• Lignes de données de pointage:
--- --- ---
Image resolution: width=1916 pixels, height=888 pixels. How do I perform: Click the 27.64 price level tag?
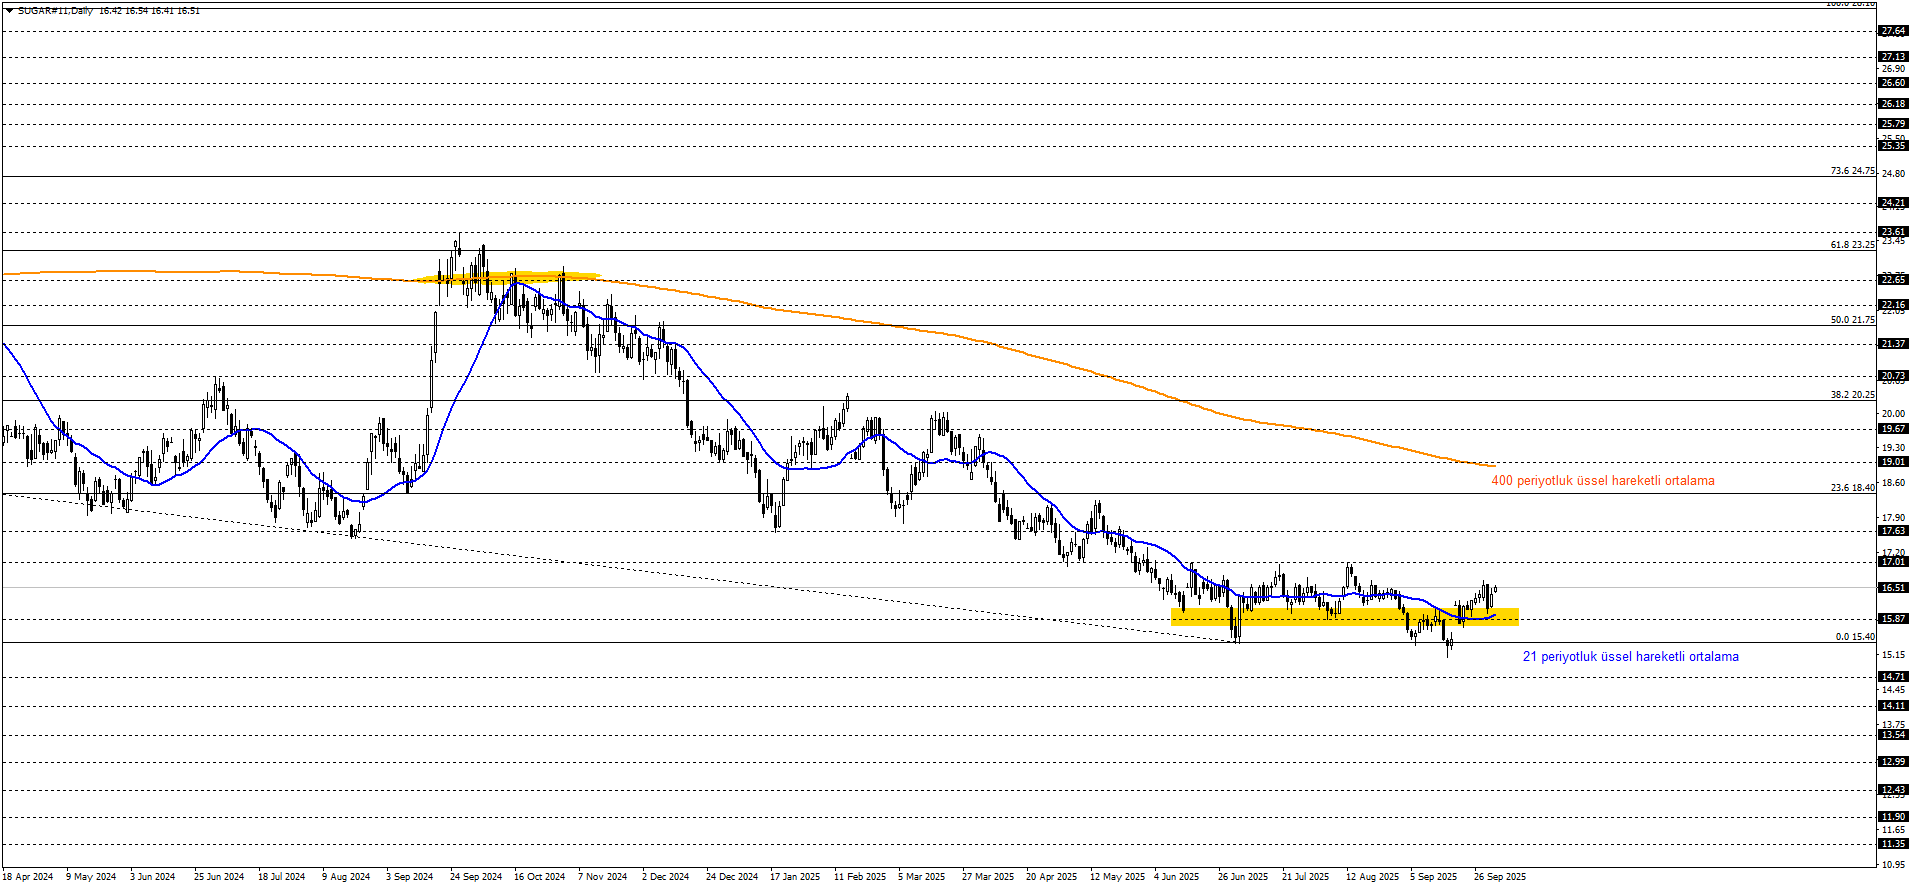1892,31
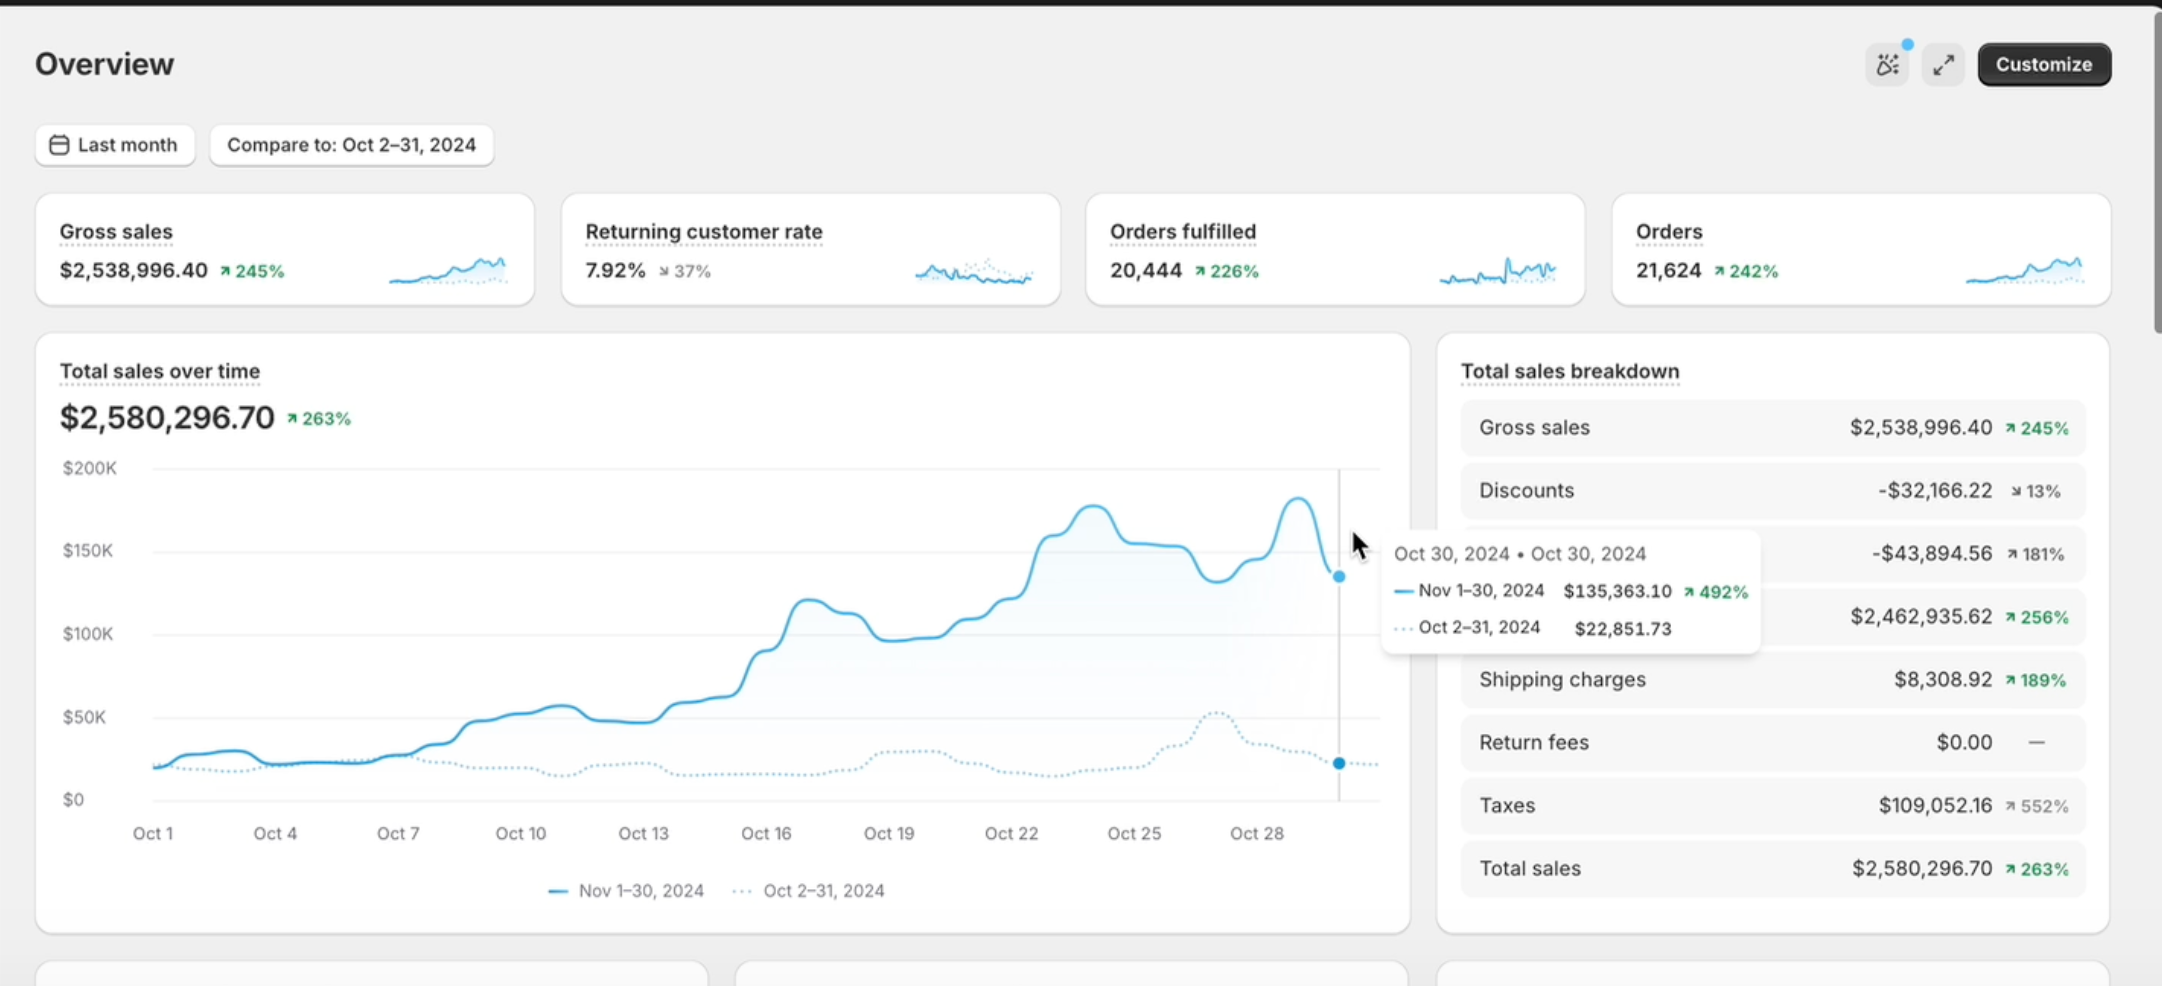
Task: Click the Customize button
Action: 2044,64
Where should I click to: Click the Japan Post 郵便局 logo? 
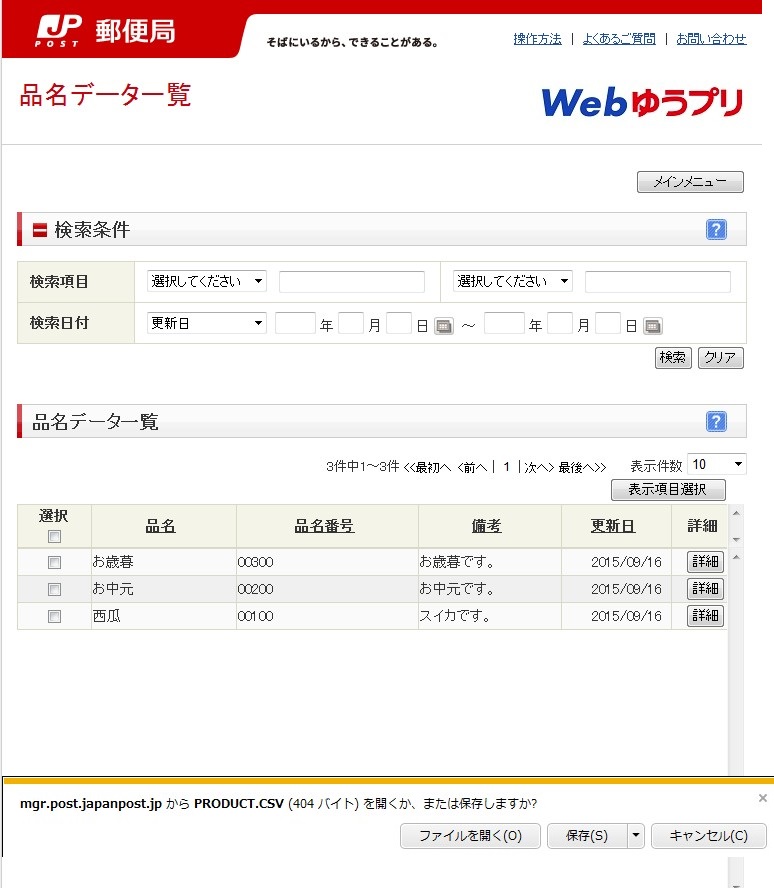point(106,31)
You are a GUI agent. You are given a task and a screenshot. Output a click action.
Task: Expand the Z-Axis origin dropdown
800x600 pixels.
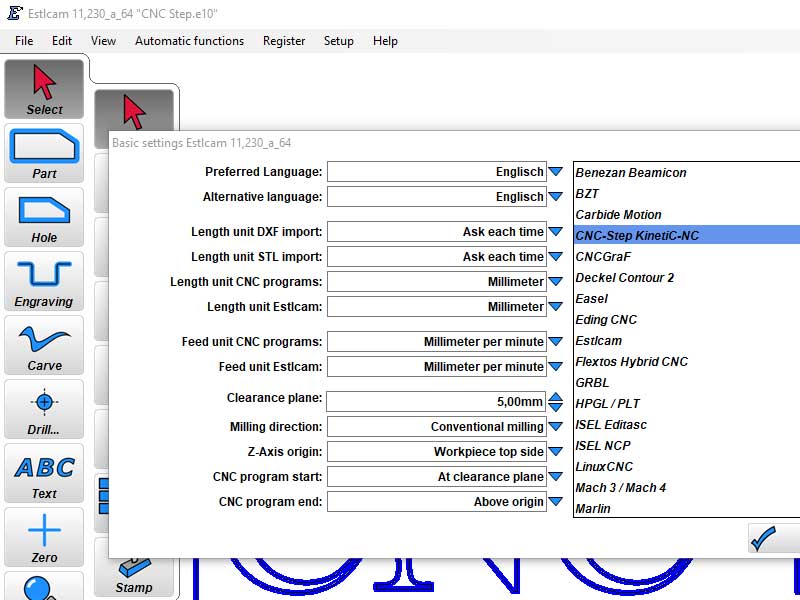coord(556,452)
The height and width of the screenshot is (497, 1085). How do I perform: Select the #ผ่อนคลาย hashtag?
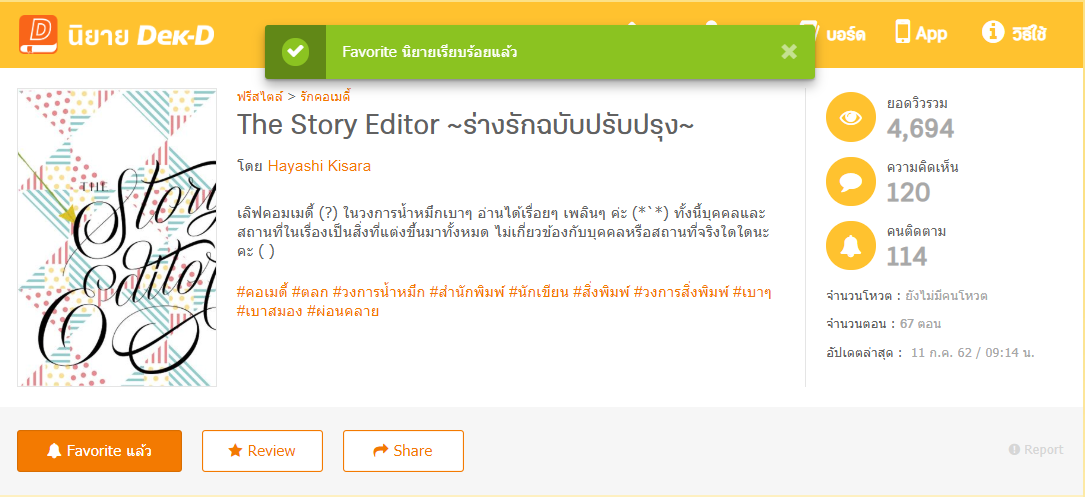point(343,311)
--- --- ---
• TÂCHE COURTE: Recopiez mot pour mot toutes les lignes ci-dessus, en omettant les images.

• SOLUTION RÉDIGÉE:
Image resolution: width=1916 pixels, height=888 pixels. How do I perform: Click the 27.64 price level tag?
1892,31
Task: Click the Customize button
Action: 2044,64
Where should I click to: Click the Japan Post 郵便局 logo? 
point(106,31)
You are a GUI agent. You are given a task and a screenshot. Output a click action.
Task: Expand the Z-Axis origin dropdown
800x600 pixels.
coord(556,452)
The height and width of the screenshot is (497, 1085). How do I perform: Select the #ผ่อนคลาย hashtag?
point(343,311)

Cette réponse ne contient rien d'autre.